Question

Let \( G \) be a group of order 20 in which the conjugacy classes have sizes 1, 4, 5, 5, 5. Then which of the following is/are TRUE?

• A. \( G \) contains a normal subgroup of order 5
• B. \( G \) contains a non-normal subgroup of order 5
• C. \( G \) contains a subgroup of order 10
• D. \( G \) contains a normal subgroup of order 4

Hint:

Sylow’s theorems help us determine the number and normality of Sylow subgroups based on the group’s order.

Answer 1

The Correct Option is A, C

Step 1: Applying Sylow's theorems.
By Sylow's theorems, since the order of \( G \) is 20, the number of Sylow \( 5 \)-subgroups \( n_5 \) must divide 20 and satisfy \( n_5 \equiv 1 \mod 5 \). The possible values of \( n_5 \) are 1 and 4. If \( n_5 = 1 \), there is a unique Sylow \( 5 \)-subgroup, and this subgroup is normal.

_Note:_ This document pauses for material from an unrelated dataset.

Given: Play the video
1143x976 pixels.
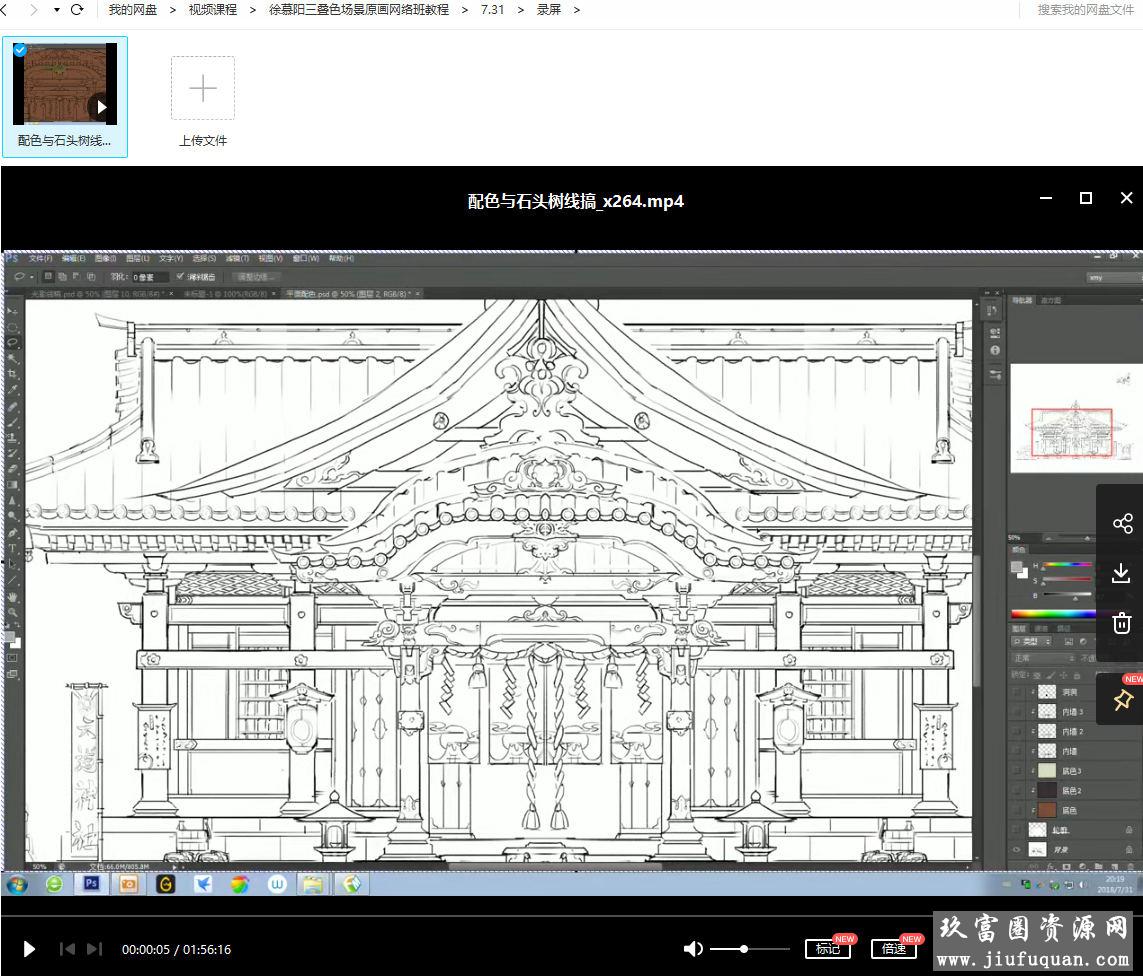Looking at the screenshot, I should (x=29, y=949).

Thus, \( G \) contains a normal subgroup of order 5.
Step 2: Checking the other options.
- (B) A non-normal subgroup of order 5 does not necessarily exist, as the Sylow \( 5 \)-subgroup can be unique and normal. - (C) A subgroup of order 10 exists because \( 20 = 2 \times 10 \), and such a subgroup is normal. - (D) A normal subgroup of order 4 does not necessarily exist because there is no direct guarantee from Sylow's theorems for the existence of such a subgroup.
Step 3: Conclusion.
Thus, the correct answers are (A) and (C).